Recent advances in technologies have lead to a vast influx of data on movements, based on discrete recorded position of animals or fishing boats, opening new horizons for future analyses. However, most of the potential interest of tracking data depends on the ability to develop suitable modelling strategies to analyze trajectories from discrete recorded positions. A serious modelling challenge is to infer the evolution of the true position and the associated spatio-temporal distribution of behavioural states using discrete, error-prone and incomplete observations. In this paper, a Bayesian Hierarchical Model (HBM) using Hidden Markov Process (HMP) is proposed as a template for analyzing fishing boats trajectories based on data available from satellite-based vessel monitoring systems (VMS).
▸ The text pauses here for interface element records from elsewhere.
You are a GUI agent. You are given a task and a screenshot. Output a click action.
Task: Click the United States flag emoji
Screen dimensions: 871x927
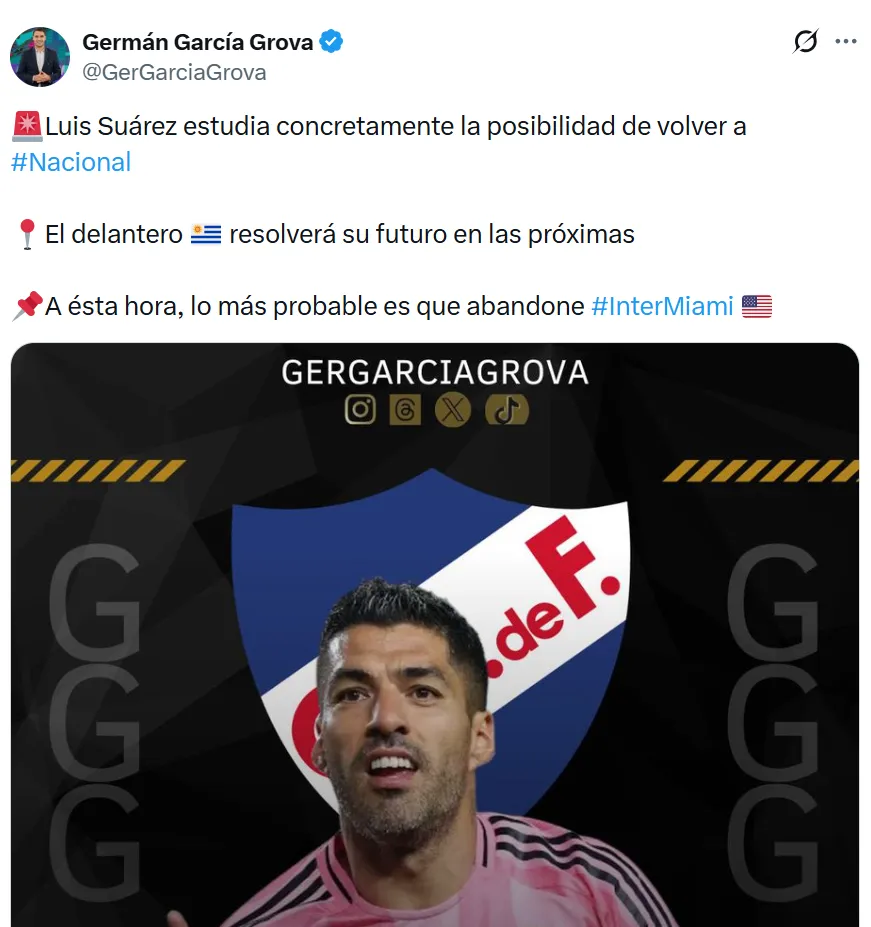coord(757,306)
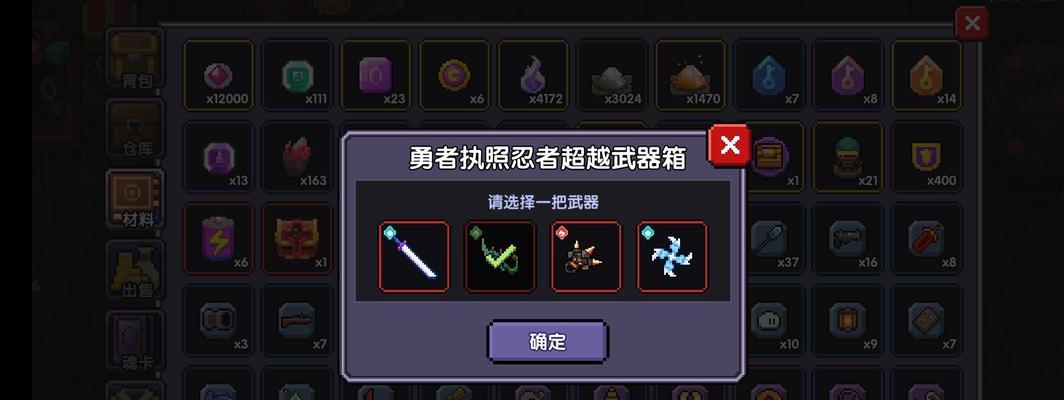Close the weapon box dialog with red X
Image resolution: width=1064 pixels, height=400 pixels.
(729, 145)
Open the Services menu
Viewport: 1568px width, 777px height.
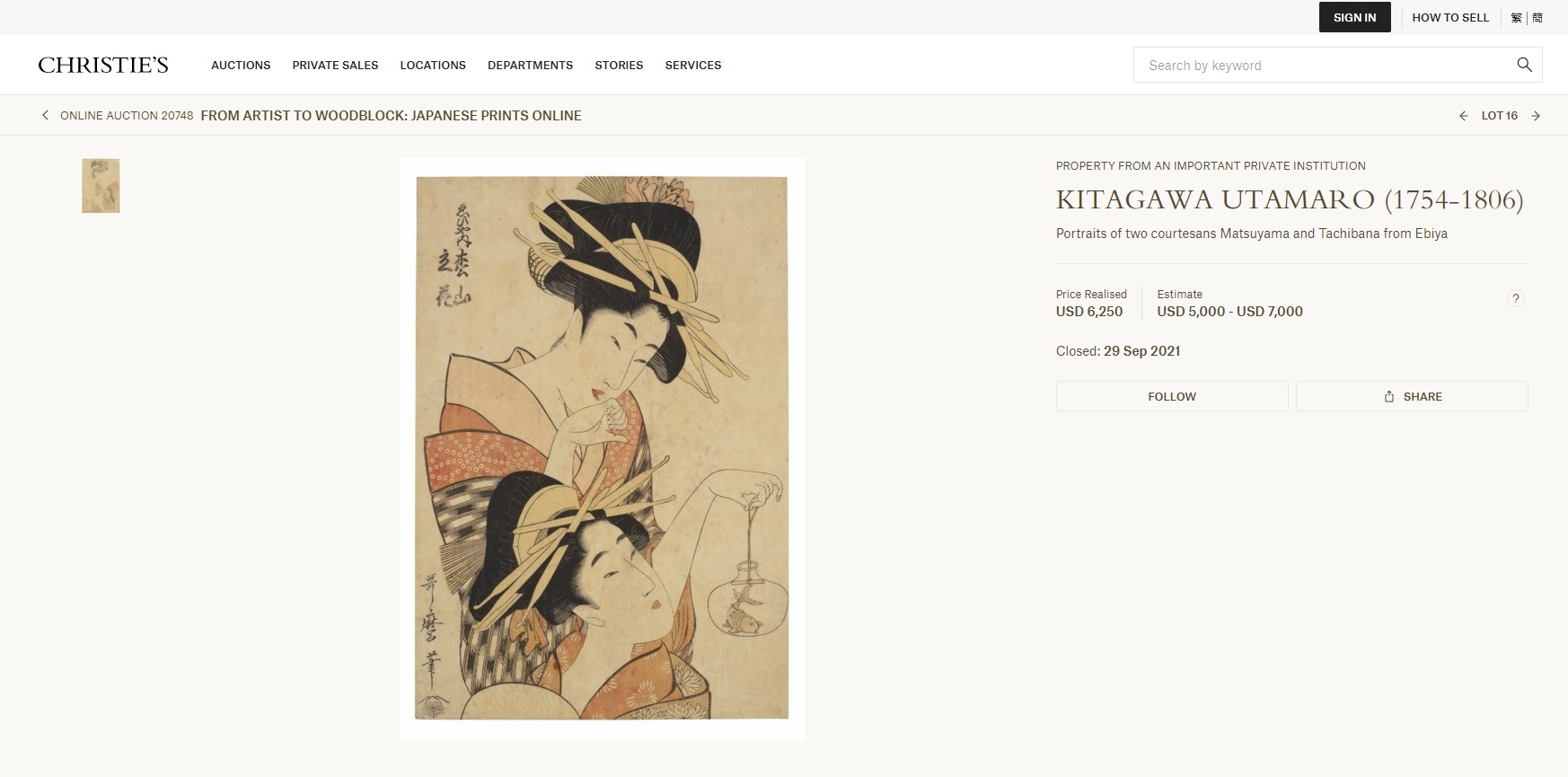pos(693,65)
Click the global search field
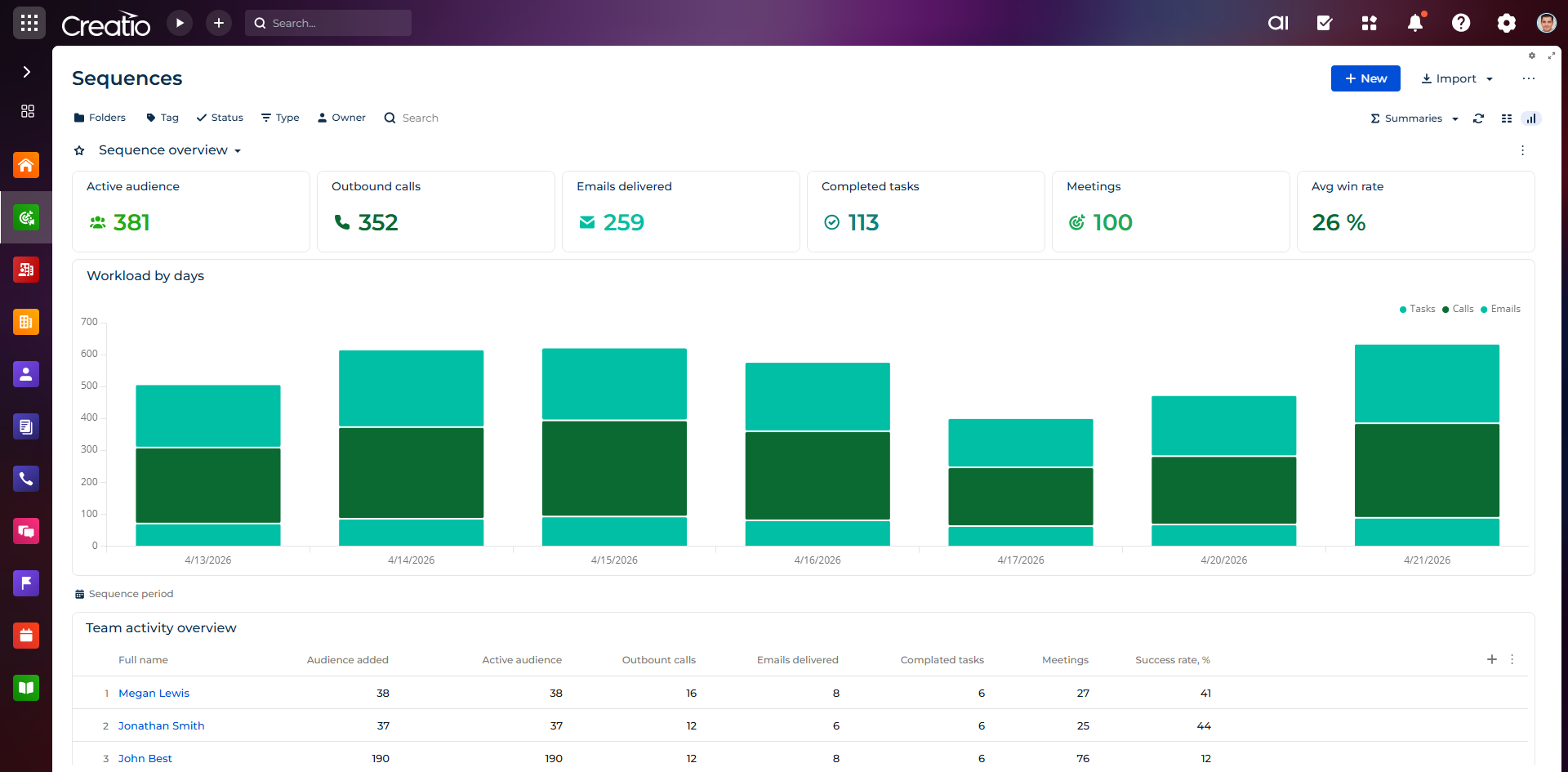The image size is (1568, 772). coord(328,23)
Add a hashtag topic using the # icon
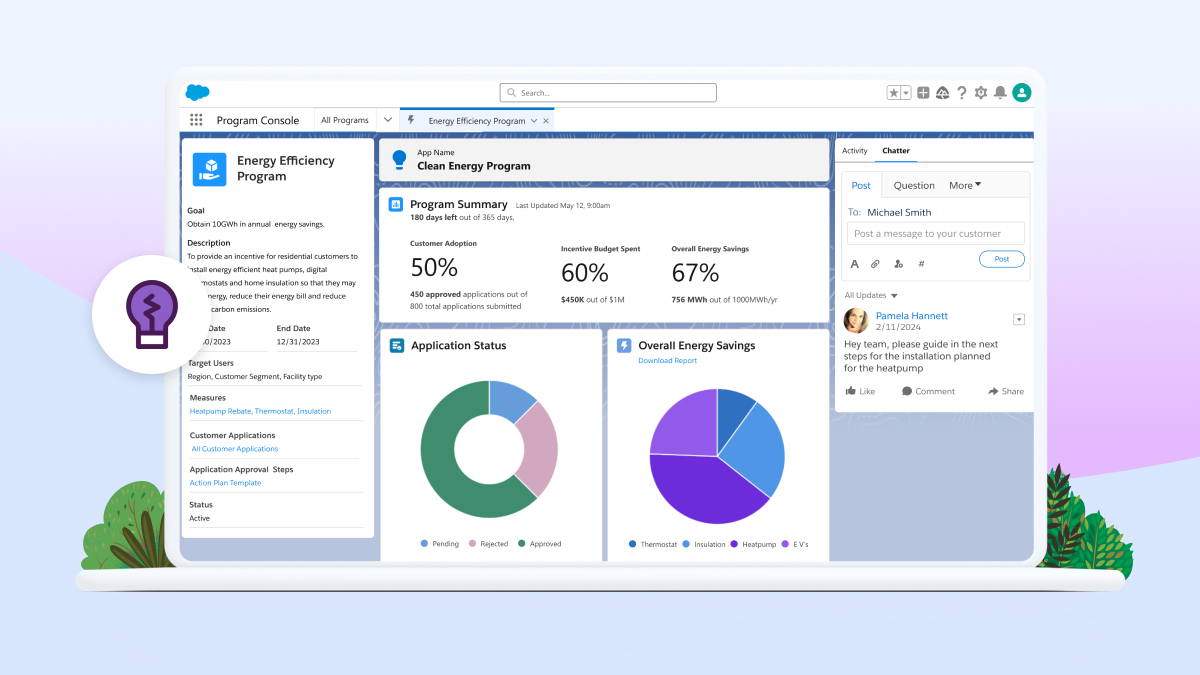This screenshot has height=675, width=1200. 920,263
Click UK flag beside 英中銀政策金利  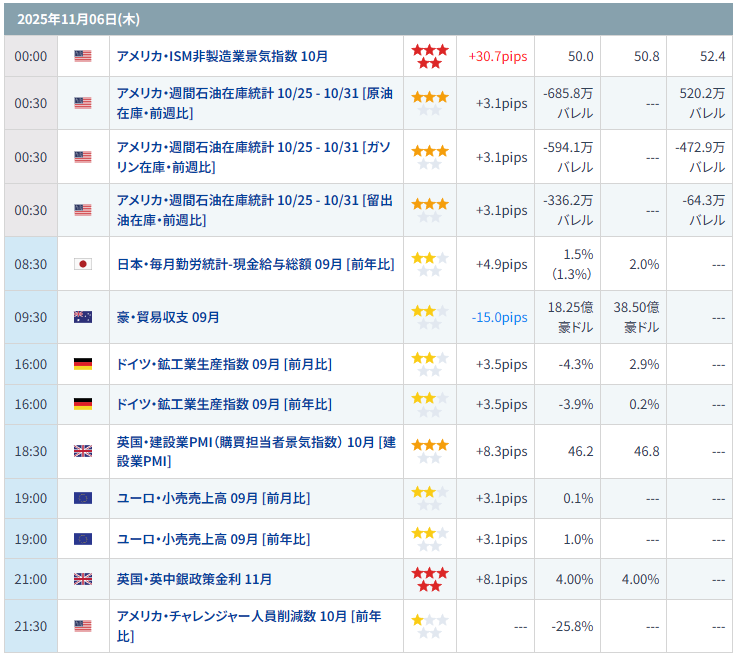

The analysis seeks to enhance the definition of the fishing pressure exerted on fish stocks, by discriminating between the different behavioural states of a fishing trip, and also by quantifying the relative importance of each of these states during a fishing trip. The HBM approach is tested to analyse the behaviour of pelagic trawlers in the Bay of Biscay. A hidden Markov chain with a regular discrete time step is used to model transitions between successive behavioural states (e.g., fishing, steaming, stopping (at Port or at sea)) of each vessel. The parameters of the movement process (speed and turning angles) are defined conditionally upon the behavioural states. Bayesian methods are used to integrate the available data (typically VMS position recorded at discrete time) and to draw inferences on any unknown parameters of the model. The model is first tested on simulated data with different parameters structures. Results provide insights on the potential of HBM with HMP to analyze VMS data. They show that if VMS positions are recorded synchronously with the instants at which the process switch from one behavioural state to another, the estimation method provides unbiased and precise inferences on behavioural states and on associated movement parameters. However, if the observations are not gathered with a sufficiently high frequency, the performance of the estimation method could be drastically impacted when the discrete observations are not synchronous with the switching instants. The model is then applied to real pathways to estimate variables of interest such as the number of operations per trip, time and distance spent fishing or travelling.